Microsoft: The Windows 8 learning curve is 'real and needs to be addressed'

With the introduction of Windows 8, Microsoft removed the Start button, the Start menu, and pushed the desktop into the background. Were these changes too much for users who'd spent decades getting used to how Windows worked?
Written by Adrian Kingsley-Hughes, Senior Contributing Editor
Image: Windows

While Windows 8 was Microsoft's idea of what the Windows platform should evolve into, the next version could be tailored to what users actually want from a modern operating system.

According to the Redmond-based software giant, more than 100 million Windows 8 licenses have been sold, a figure which puts sales of the new operating system for the first six months on par with that of Windows 7. This sounds good, but since this figure includes license sales to OEMs and figures which show that PC sales have fallen through the floor lately, it is unclear how many of these Windows 8 licenses are in the hands of users and how many are sitting on shelves waiting to be loaded onto PCs.

Could the problem with Windows 8 be that the operating system represents too steep a learning curve for users? Microsoft seems to think that it might be the case, and is getting ready to do something about it.

Tami Reller, chief marketing officer and chief financial officer of the Windows division, has been speaking about Windows Blue, the upcoming version of Windows that is scheduled to be released later this year, and has hinted that this version will be easier for people to figure out, especially for those running the operating system on PCs that don't feature touchscreens.

Speaking to the New York Times, Reller said that the Windows 8 "learning curve is real" and that it "needs to be addressed", suggesting that the operating system isn't as easy to use as it could be.

While Microsoft is tight-lipped about how Windows Blue will differ from Windows 8 — we'll have to wait until June for a public preview — Reller did offer some hints as to what might be in the pipeline.

"We started talking about the desktop as an app," said Reller. "But in reality, for PC buyers, the desktop is important."

It also seems that the Windows 8 tutorial — which is nothing short of a joke — is going to be revamped, with Reller quoted as saying that "we need to help them [users] learn faster".

Usability experts were quick to criticize Windows 8, in particular the new user interface changes. Jakob Nielsen, who holds a PhD in human-computer interaction, called the operating system "disappointing" for "both novice and power users", and "a monster that terrorizes poor office workers and strangles their productivity". Raluca Budiu, a user experience specialist with the Nielsen Norman Group, called the new Windows 8 user interface "confusing" and said that it imposed "a cognitive burden" on the users.
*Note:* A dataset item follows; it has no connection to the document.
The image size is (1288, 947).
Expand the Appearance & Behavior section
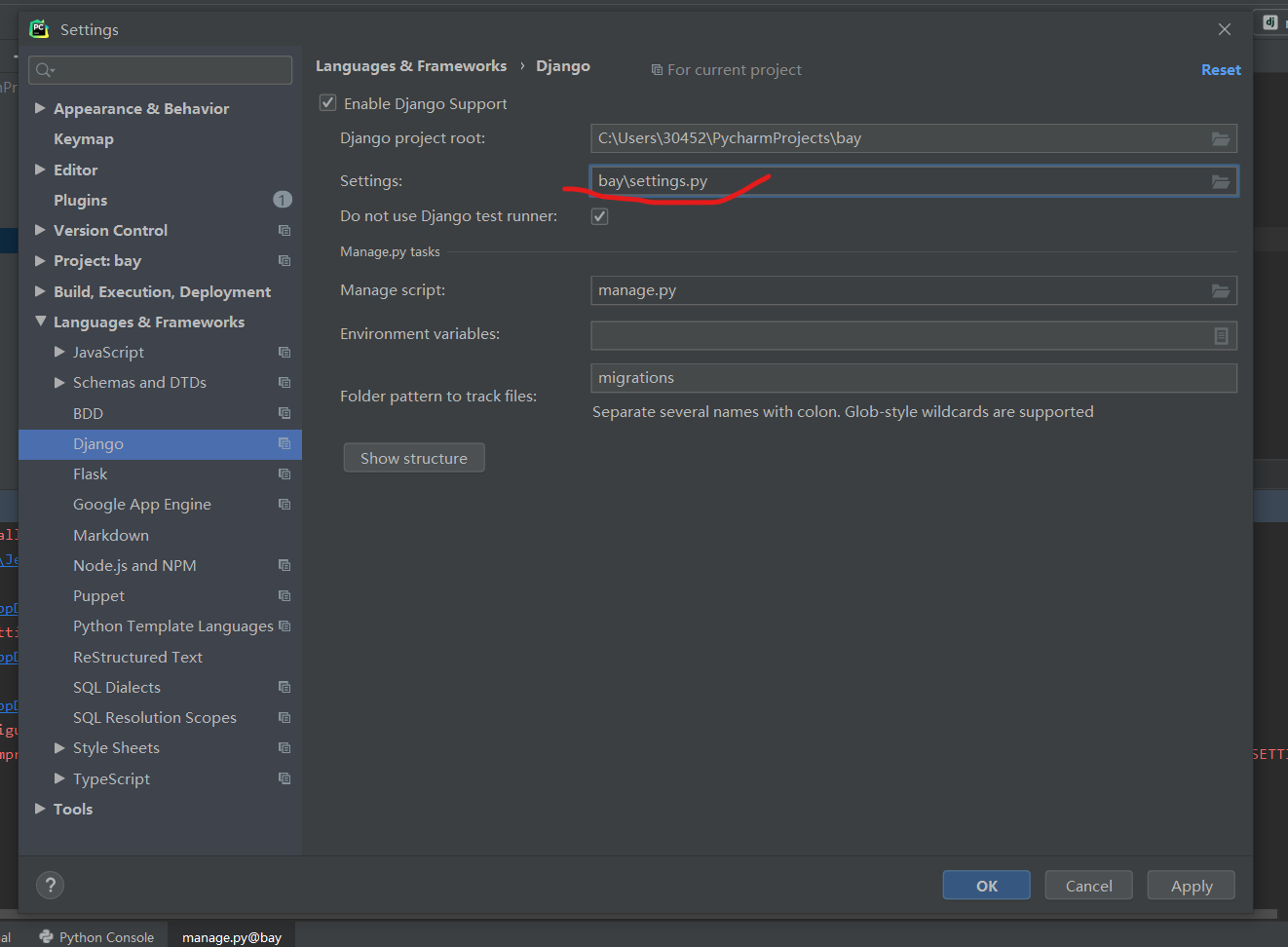click(x=39, y=108)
It's clear that something needed to be done.

Back in June of 2012, I called Windows 8 a "design disaster", and my opinion hasn't changed since. As much as I like the speed and performance gains that the new operating system brings, and despite it being as rock-solid, snappy, and responsive as Windows 7, when it comes to using it to do real-world work on non-touch systems, Microsoft's latest offering continues to feels utterly unusable. There's too much mystery meat navigation, and the last thing I want is for my PC to force me into playing "hunt the app" every time I want to get something done.

After months of trying to adapt to the platform, I still feel that I need to use a third-party utility, such as Start8, to make Windows 8 look like Windows 7. Why bother, when Windows 7 makes a much better Windows 7, without the need to pay for, install, and manage third-party hacks.

I'm hopeful that Microsoft is talking about making Windows 8 better. Windows is vital to a flourishing PC ecosystem, and that ecosystem currently needs all the help it can get.